La mission du lieutenant-colonel Cavallier en Corse n'avait pas été prédéterminée. L'officier rencontre le préfet le premier jour de son arrivée en Corse -le 20 janvier- et lui propose « une sorte d'audit général » sur la situation en Corse afin de dresser plusieurs propositions. Ce travail a servi de base aux « propositions d'action » présentées par le préfet Bonnet à son autorité de tutelle. Ce travail accompli, le flou du statut du militaire auprès du préfet apparaissait encore plus embarrassant.

L'ambiguïté de la situation n'échappait ni à l'intéressé qui souhaitait qu'il y soit mis un terme, ni à la direction générale soucieuse de réintégrer l'officier dans le « circuit normal de la gendarmerie », même si cette position n'a pas été acquise sans débat -un général au sein de la direction ayant même proposé au lieutenant-colonel de « faire la bascule », c'est-à-dire de demeurer auprès du préfet.

Toutefois M. Bonnet souhaitait le maintien du lieutenant-colonel Cavallier en Corse -éventuellement à la tête de la légion de gendarmerie départementale. L'officier, conscient que son grade ne lui permettait pas encore d'aspirer à de telles responsabilités veut incontestablement continuer à s'impliquer dans les dossiers dont il a traité auprès du préfet. Une affectation comme chef d'état-major de la légion s'impose comme une formule adaptée alors même que traditionnellement ce poste revient lui aussi à un colonel.

La direction générale, non seulement propose cette affectation, mais elle cherche même à adapter la fonction à la personnalité du lieutenant-colonel : « On a donc pensé rapidement qu'il pouvait faire un chef d'état-major du commandement de légion mais avec une vocation plus opérationnelle au départ qu'un chef d'état-major classique » .

La direction générale a alors commis une faute de gestion dans l'organisation du commandement doublée d'une erreur manifeste d'appréciation dans le choix des personnalités affectées - « une erreur de commandement au niveau le plus élevé » a indiqué devant votre commission un officier de gendarmerie.

Comment, en effet, n'avoir pas perçu les risques évidents de concurrence entre deux officiers : un chef d'état-major fort de ses relations privilégiées avec le préfet et un commandant de légion destiné par vocation à être l'interlocuteur du représentant de l'Etat pour toutes les questions de sécurité ?

Ces risques ne sont pas restés virtuels. L'antagonisme entre les deux officiers créera au sein de la légion un climat délétère .

Le colonel Mazères prend son commandement le ler juin 1998 quelques jours avant la prise de fonction du lieutenant-colonel Cavallier. Les conflits se cristallisent sur des aspects anecdotiques mais révélateurs : le lieutenant-colonel Cavallier n'accepte pas que son véhicule de fonction de type Laguna-Renault soit remplacé, à l'initiative du commandant de légion, par une Citroën BX.... Le lieutenant-colonel se résigne mal à sa position de subordonné. Plus lourd de conséquence, le chef d'état-major de la légion se voit interdire tout contact avec la section de recherches. Il demande au commandant de légion une note lui signifiant cette interdiction. Le commandant refuse. Le lieutenant-colonel, certes ne « supportait pas d'être totalement limité dans son état-major ». Il se résigne pourtant. Le colonel Mazères l'informe, en novembre 1998, que son séjour prendra fin en juillet prochain. Dix mois encore à attendre ? Mais « les usages dans les armées font qu'on peut traverser une période délicate avec son supérieur » . Il fallait compter avec les « réalités que l'on trouve dans tous les corps constitués ».

> EXTRAITS D'ENREGISTREMENTS
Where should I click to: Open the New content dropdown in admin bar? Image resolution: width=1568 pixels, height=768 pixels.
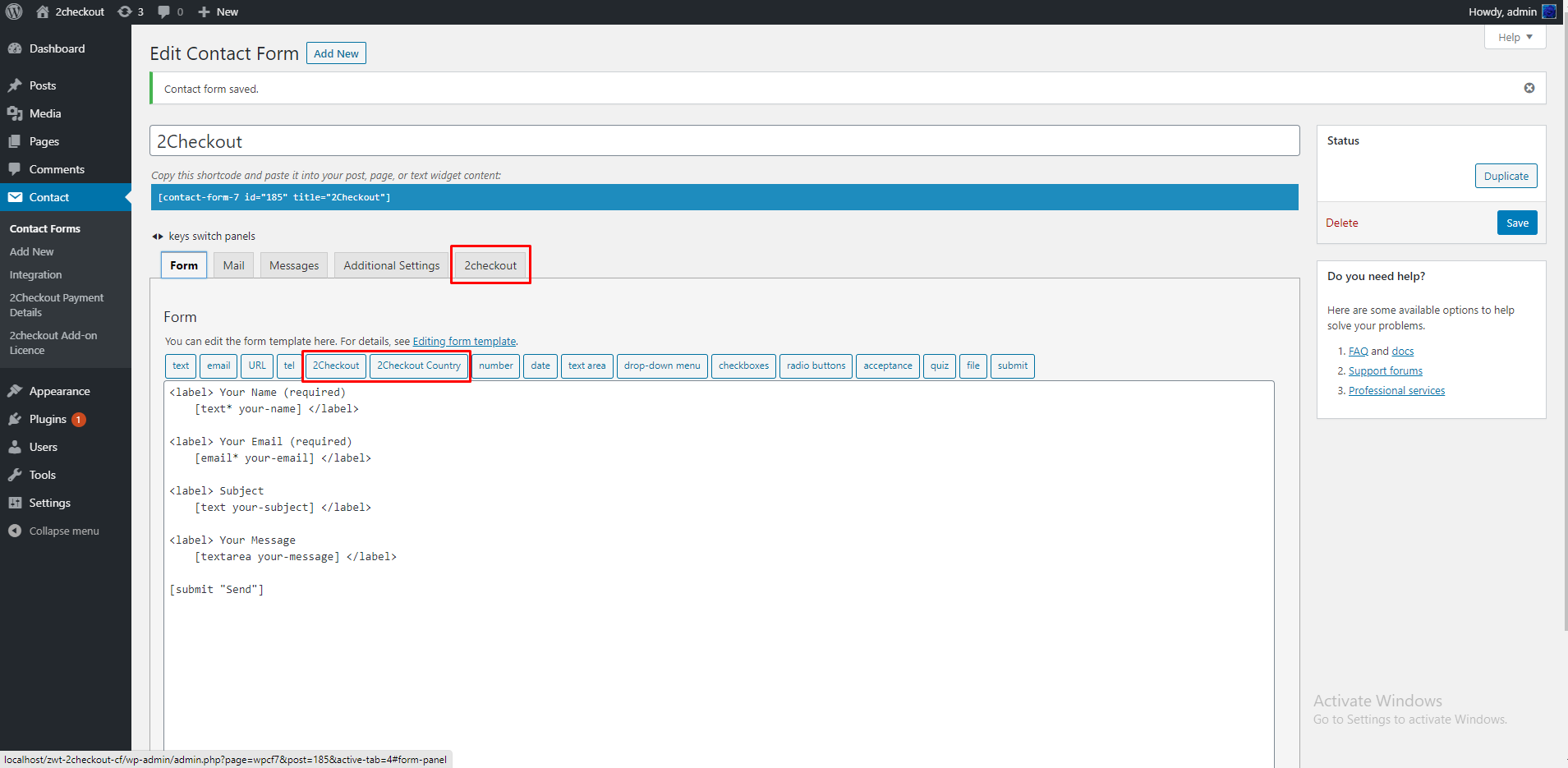click(218, 11)
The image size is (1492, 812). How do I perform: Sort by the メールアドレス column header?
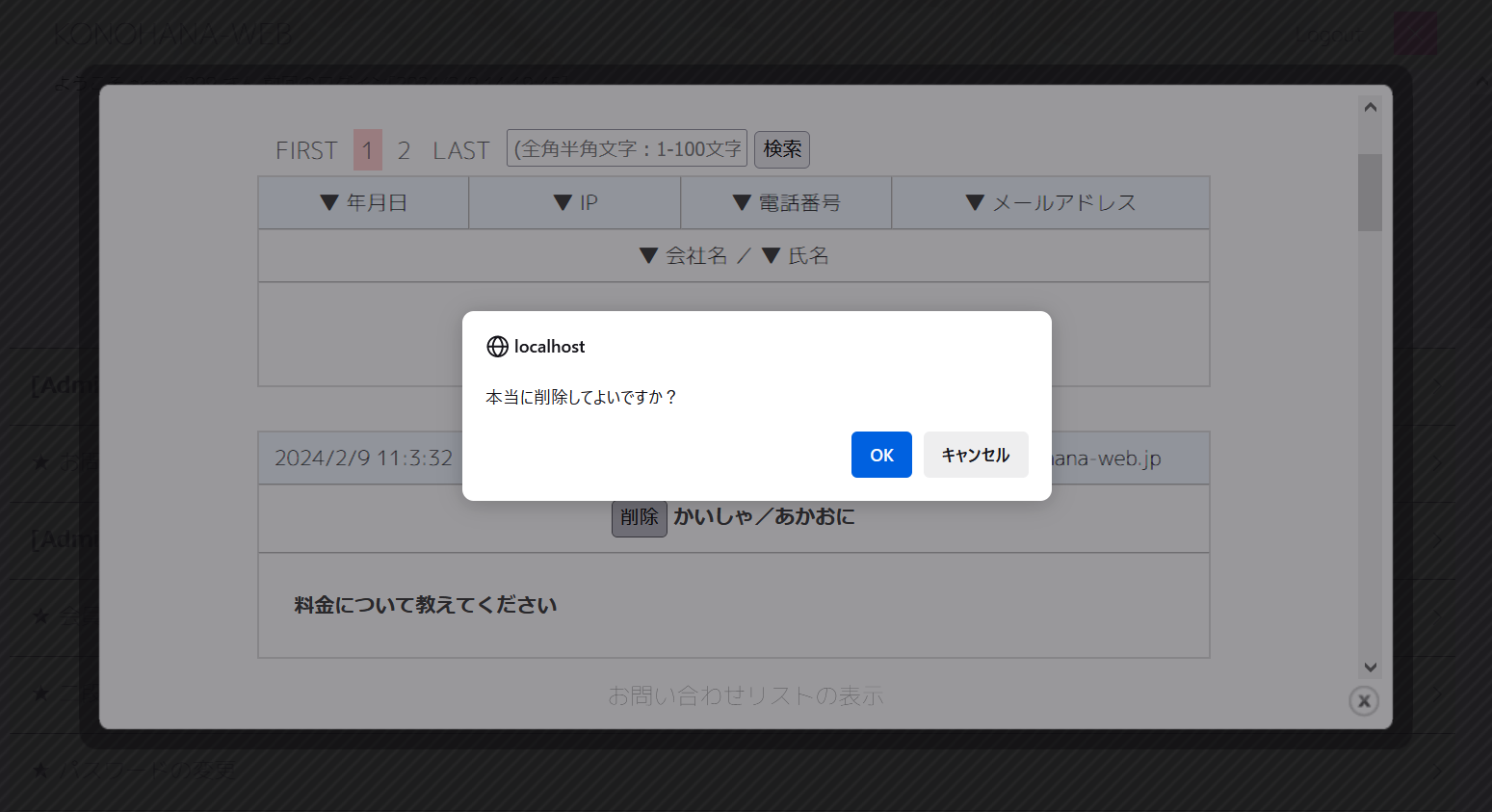(x=1050, y=202)
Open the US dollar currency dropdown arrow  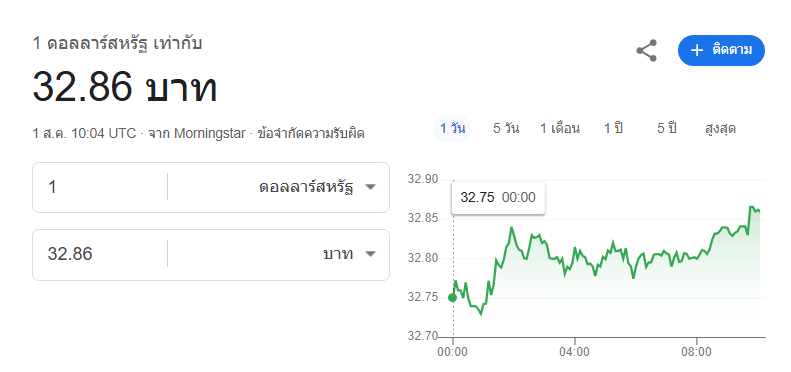click(x=370, y=187)
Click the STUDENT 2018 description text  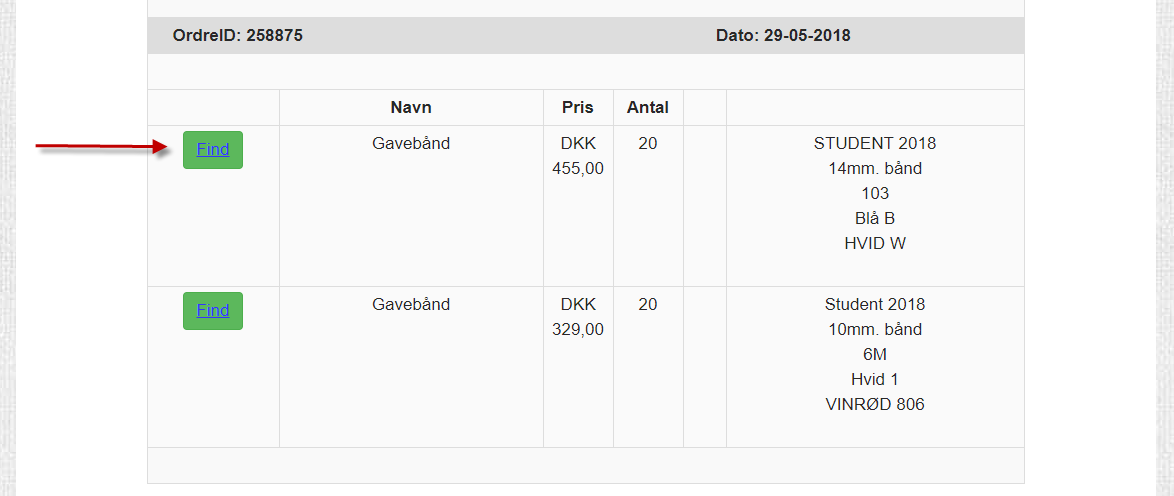(875, 143)
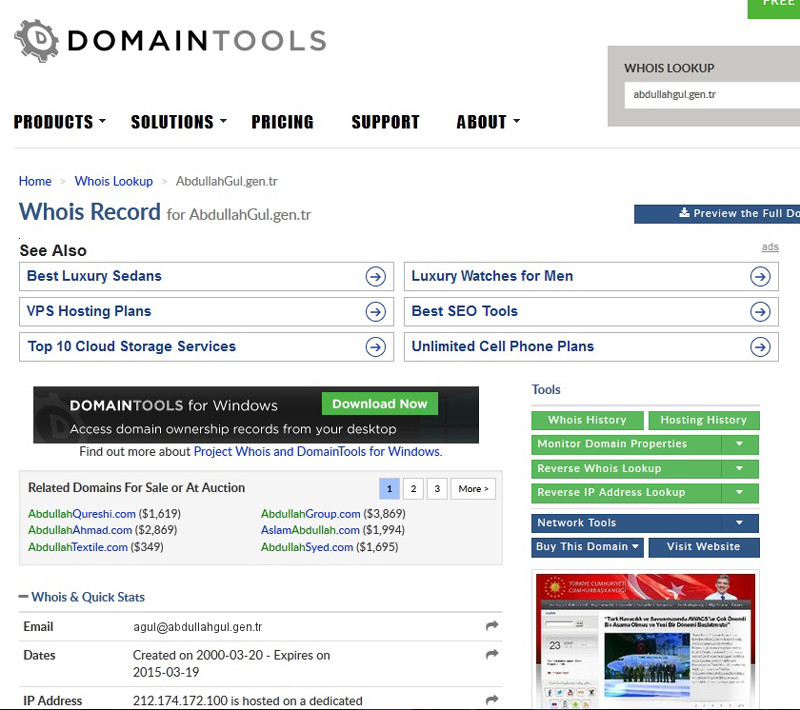
Task: Click arrow icon beside Luxury Watches for Men
Action: pos(760,277)
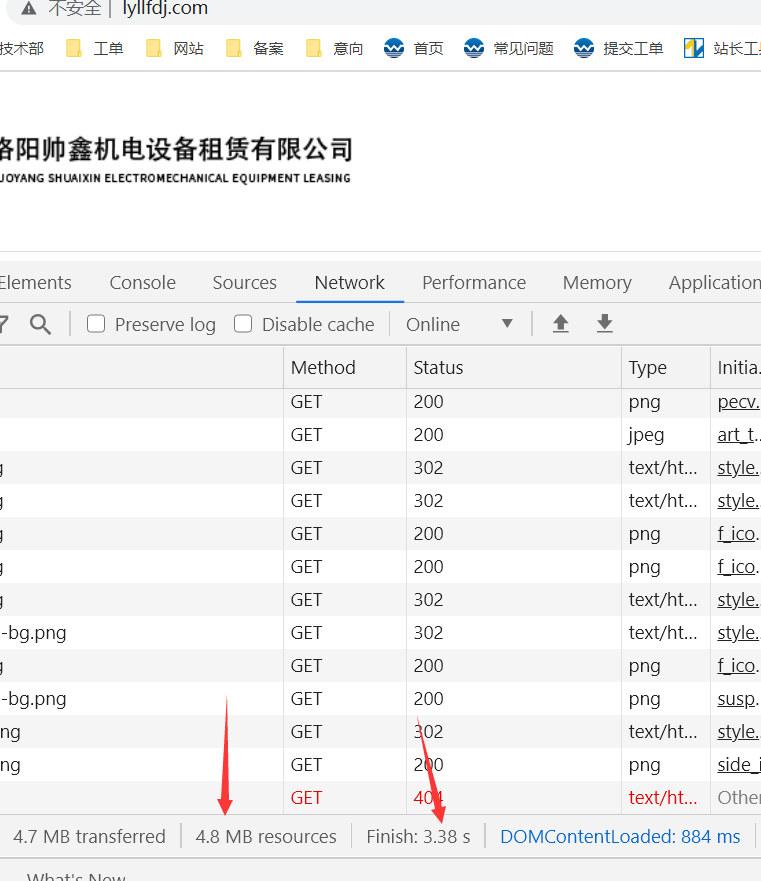Expand the Online throttling dropdown

[x=459, y=324]
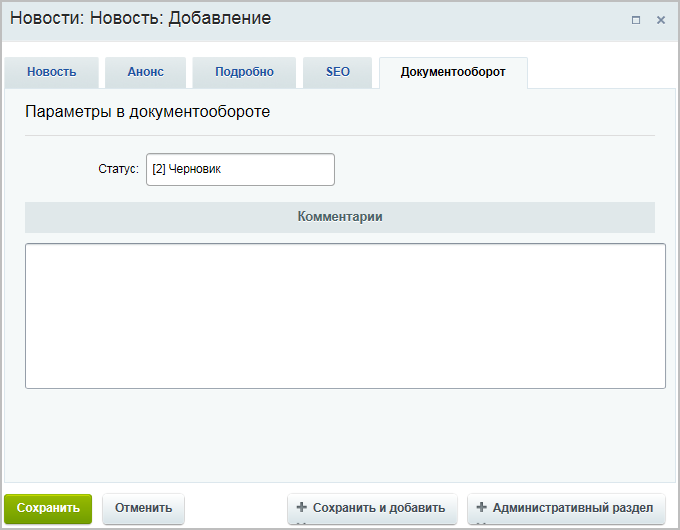Click the dialog title Новости: Новость: Добавление

140,19

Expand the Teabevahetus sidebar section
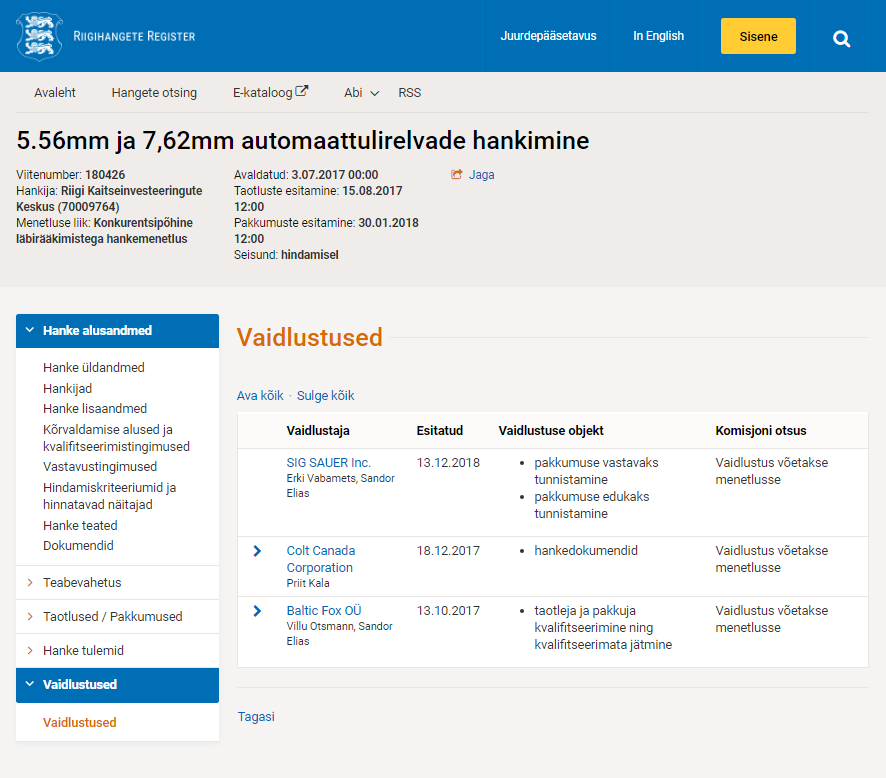coord(82,583)
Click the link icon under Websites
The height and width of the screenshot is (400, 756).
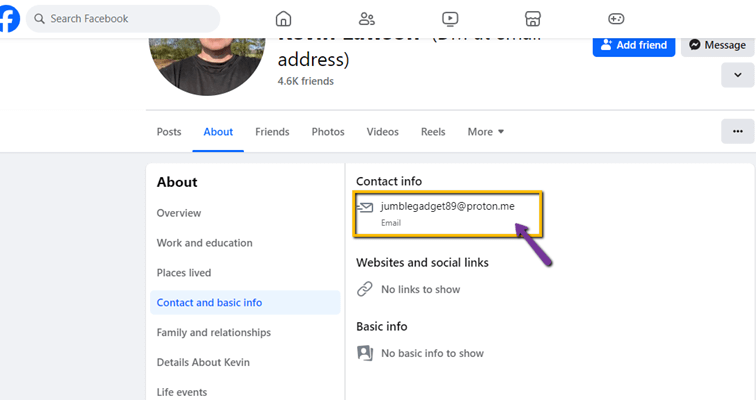[365, 289]
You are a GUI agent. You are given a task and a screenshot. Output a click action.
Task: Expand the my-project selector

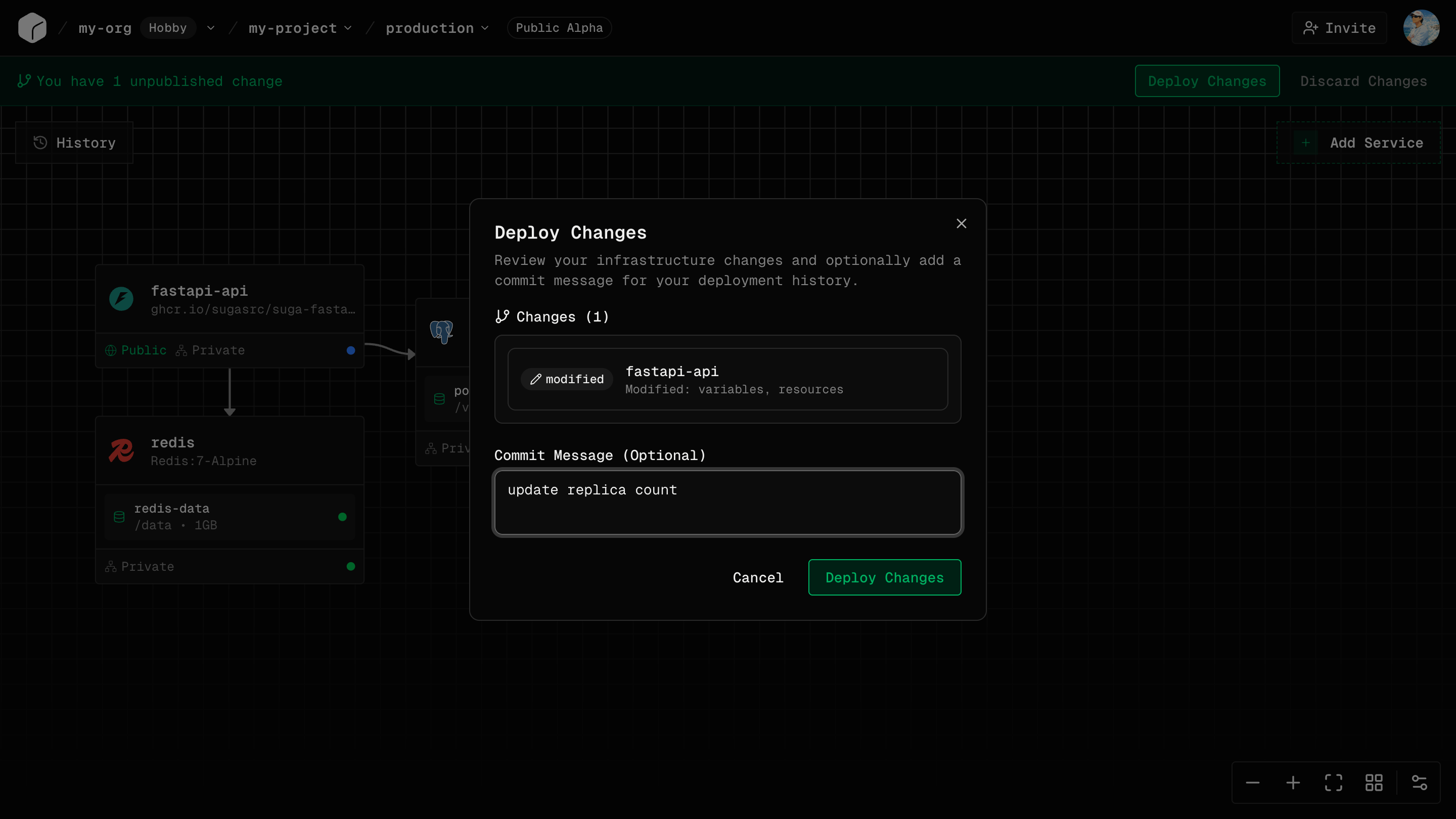coord(349,28)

> OBJECTIF
Reproduisez fidèlement le passage du texte sur la mission du lieutenant-colonel Cavallier en Corse qui débute par « Toutefois M. Bonnet » et se termine après « à un colonel. ».

> CORRIGÉ
Toutefois M. Bonnet souhaitait le maintien du lieutenant-colonel Cavallier en Corse -éventuellement à la tête de la légion de gendarmerie départementale. L'officier, conscient que son grade ne lui permettait pas encore d'aspirer à de telles responsabilités veut incontestablement continuer à s'impliquer dans les dossiers dont il a traité auprès du préfet. Une affectation comme chef d'état-major de la légion s'impose comme une formule adaptée alors même que traditionnellement ce poste revient lui aussi à un colonel.